2-Methoxyacetic acid (MAA)-induced spermatocyte apoptosis in human and rat testes: an in vitro comparison.

Abstract

2-Methoxyethanol (2-ME) produces adverse reproductive effects in humans at an exposure level that is about 60-fold lower (2.6 mg/m3) than the concentration toxic to rat testes (167 mg/m3), suggesting that humans are much more sensitive to the testicular toxicity of 2-ME than rats. Previous studies found that 2-ME-induced germ cell death seen in vivo could be faithfully mimicked in vitro only in cultured seminiferous tubules, using the active metabolite methoxyacetic acid (MAA).

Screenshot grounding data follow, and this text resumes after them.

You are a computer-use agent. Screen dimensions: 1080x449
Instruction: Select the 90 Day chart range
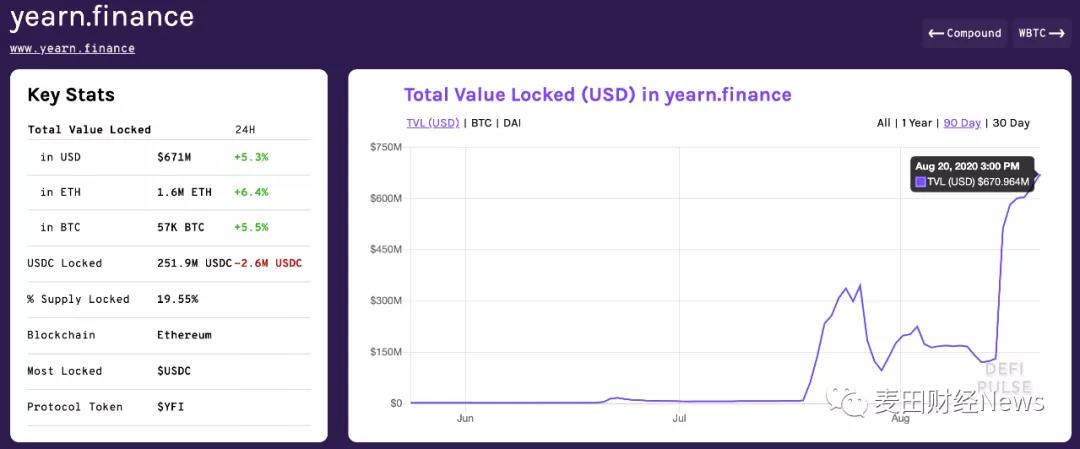[x=962, y=123]
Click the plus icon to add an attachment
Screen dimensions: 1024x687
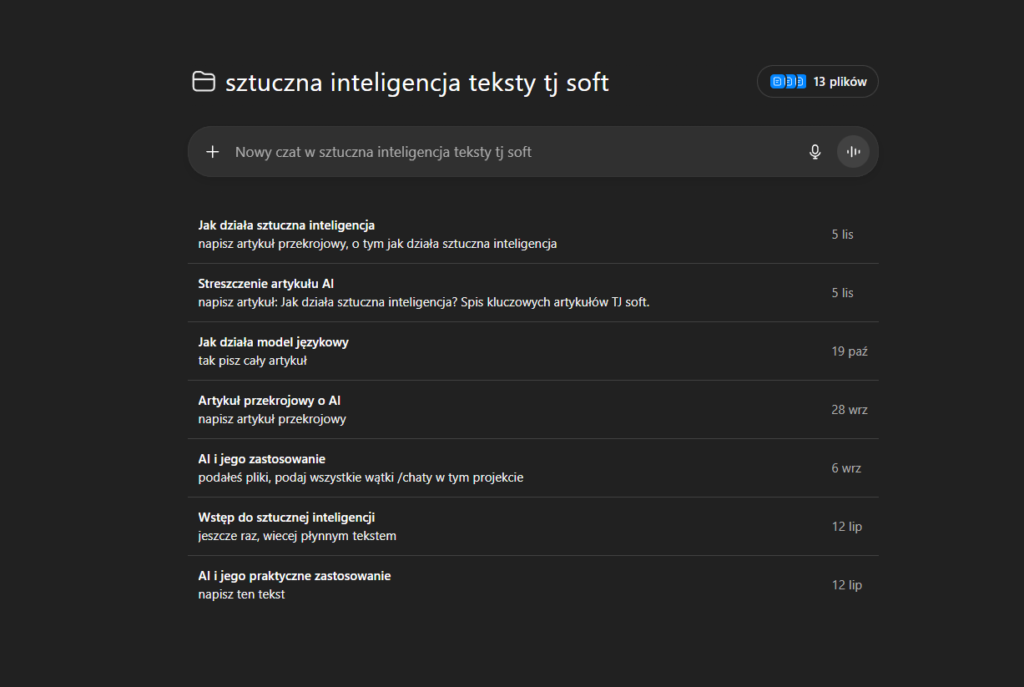212,152
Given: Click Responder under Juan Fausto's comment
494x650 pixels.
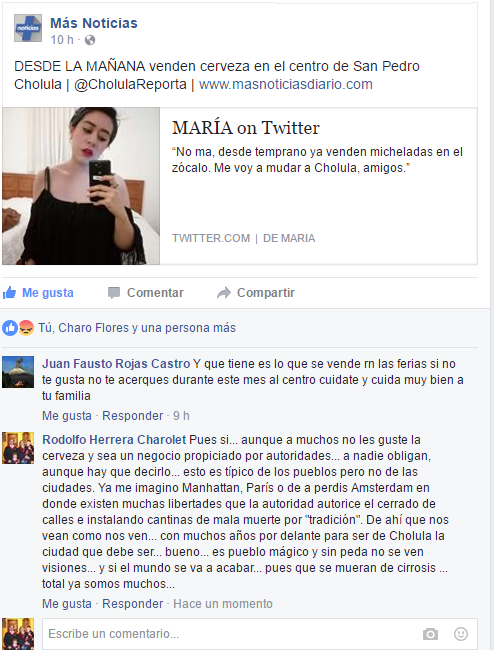Looking at the screenshot, I should (x=133, y=416).
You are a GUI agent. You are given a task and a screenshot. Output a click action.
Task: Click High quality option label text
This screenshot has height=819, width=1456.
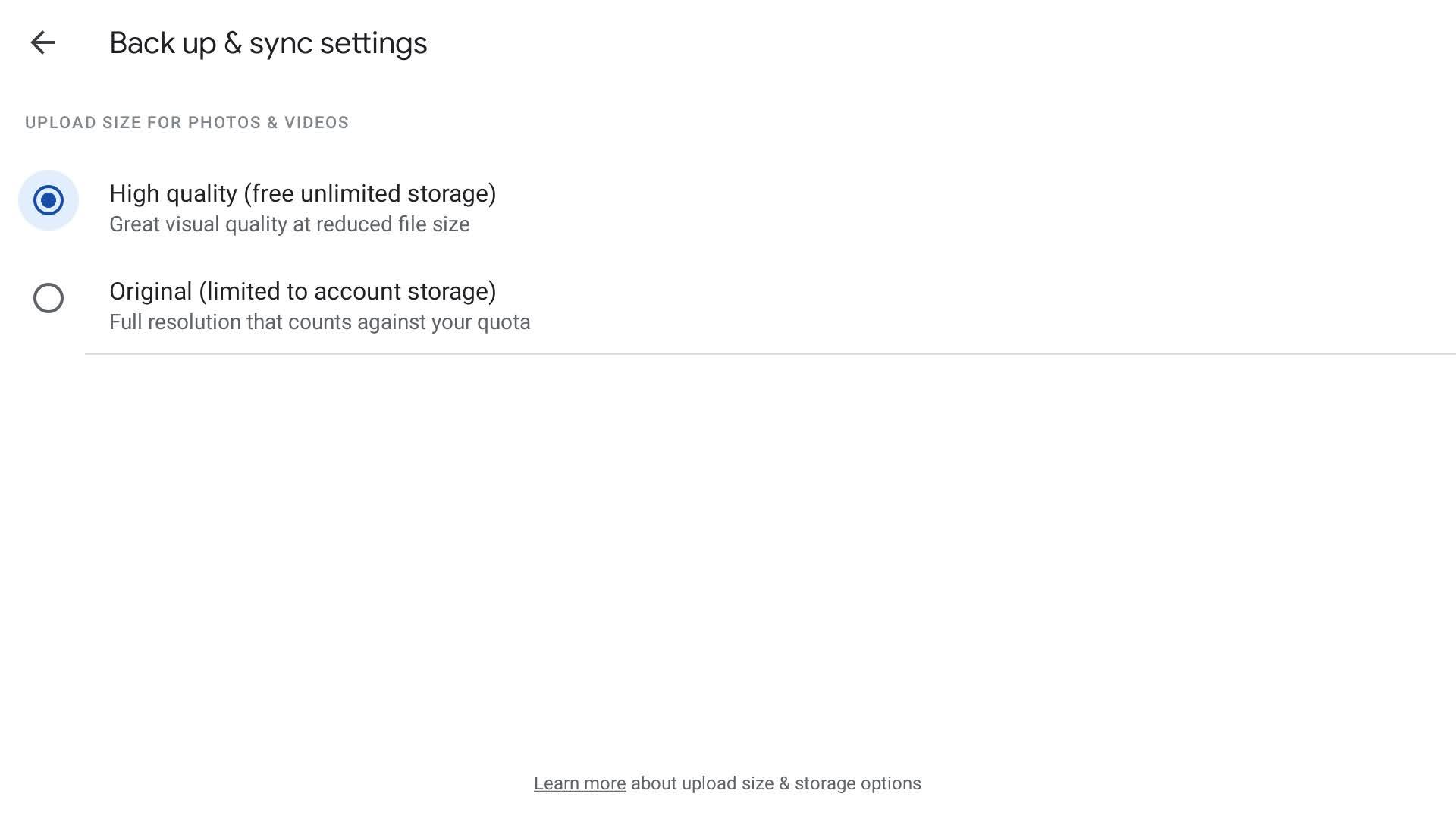coord(303,193)
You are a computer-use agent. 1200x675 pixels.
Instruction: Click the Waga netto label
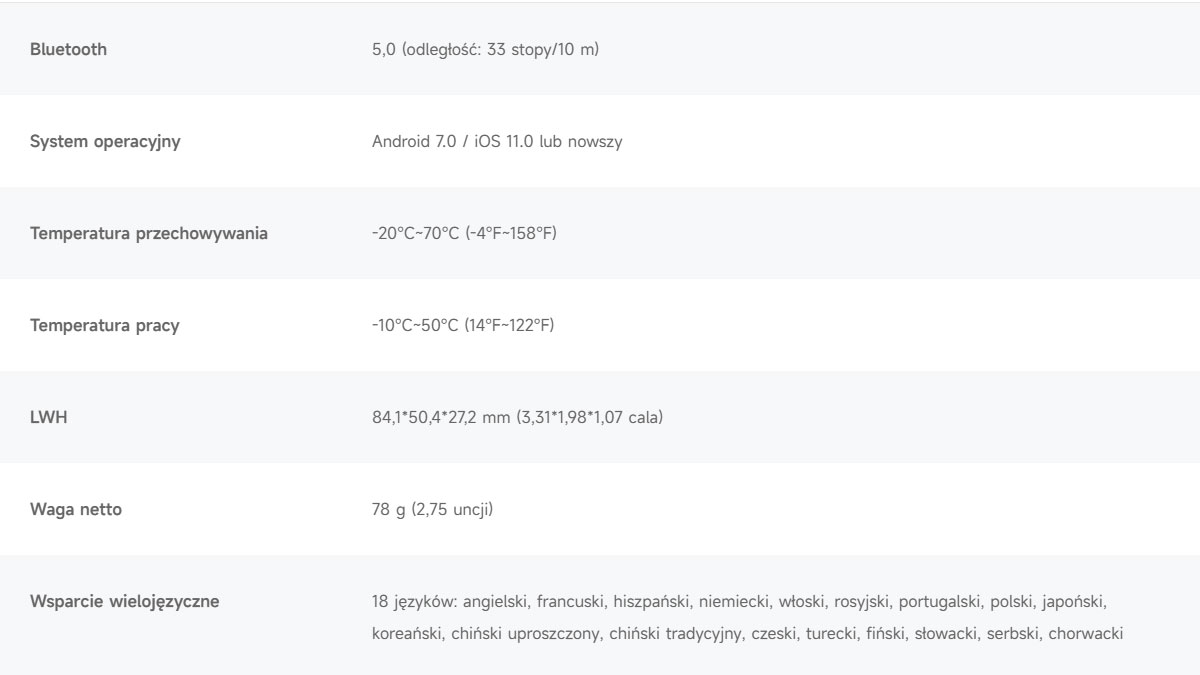click(76, 510)
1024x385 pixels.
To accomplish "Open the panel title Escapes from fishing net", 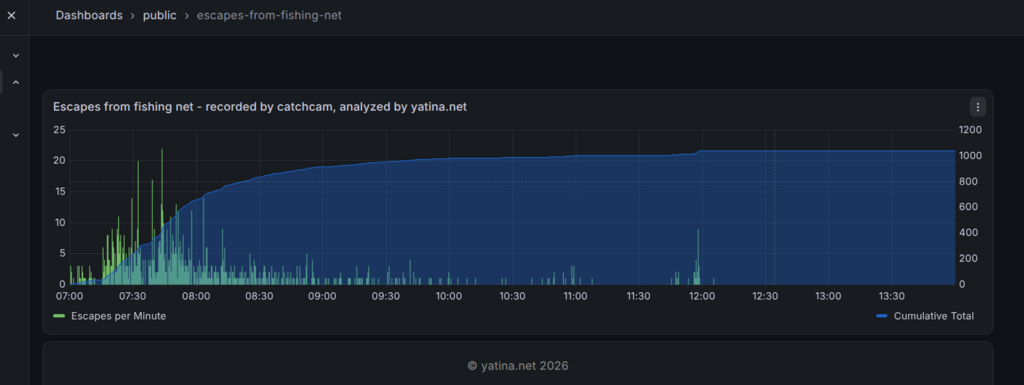I will click(260, 107).
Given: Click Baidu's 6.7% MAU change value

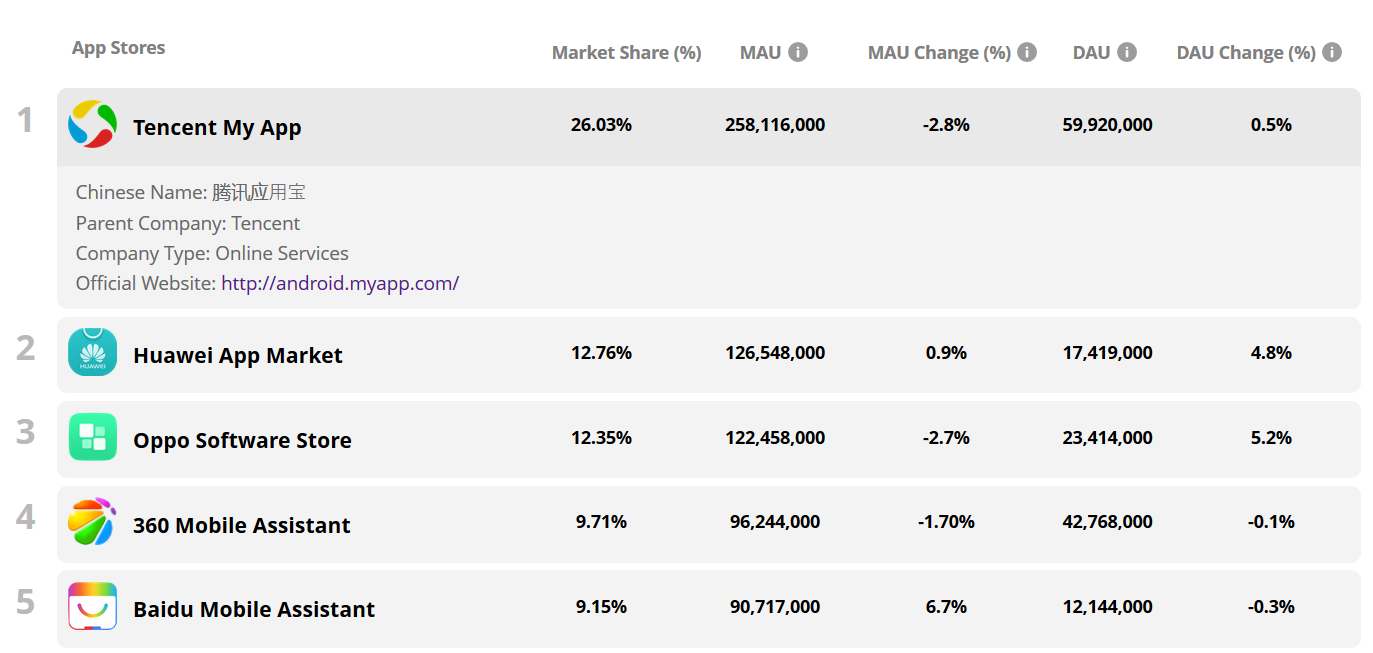Looking at the screenshot, I should (x=945, y=607).
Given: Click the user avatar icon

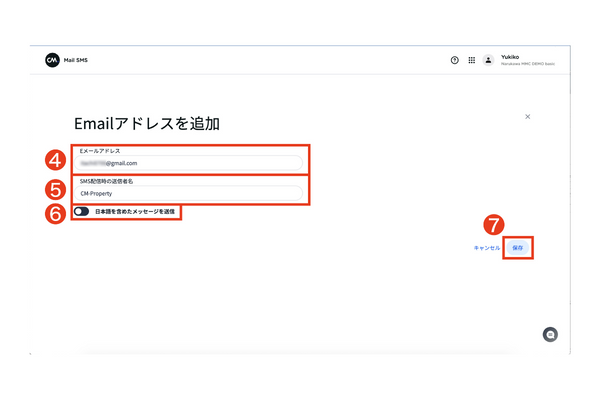Looking at the screenshot, I should point(489,60).
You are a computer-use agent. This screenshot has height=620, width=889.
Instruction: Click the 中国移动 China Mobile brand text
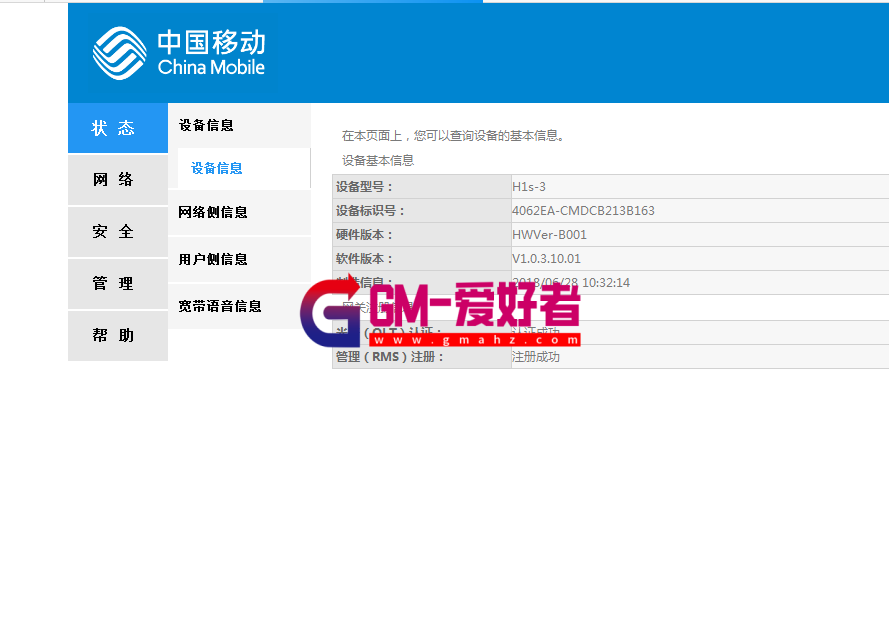211,54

To test whether human testis per se is more sensitive than rat testis to MAA, we compared the responses of cultured rat seminiferous tubules (RSTs) and human testicular tissues (HTT) in vitro. Degeneration in spermatocytes was observed in RSTs 19 hours after a 5-hour exposure to MAA at and above 1 mM. The dying germ cells showed necrotic-like morphology, as seen in vivo. Germ cells in HTT were also killed by doses > or = 1 mM, although the dying germ cells appeared apoptotic, rather than necrotic. For both species, doses lower than 1 mM were without visible effect. Interestingly, agarose gel electrophoresis of DNA from tubules of both species showed internucleosomal DNA fragmentation after MAA treatment, indicating that MAA induced apoptosis in both human and rat germ cells, though the dying cells showed different morphology in the two species. Furthermore, MAA-induced germ cell apoptosis in both species could be significantly attenuated by calcium channel blockers such as nifedipine or verapamil, which inhibit calcium movement through plasma membranes. In conclusion, the results suggest that: 1) human testis is equally sensitive to MAA compared to rat testis; and 2) MAA induces germ cell apoptosis both in human and rat, probably through similar, calcium-dependent mechanism(s). The precise steps in this germ cell apoptosis are under investigation.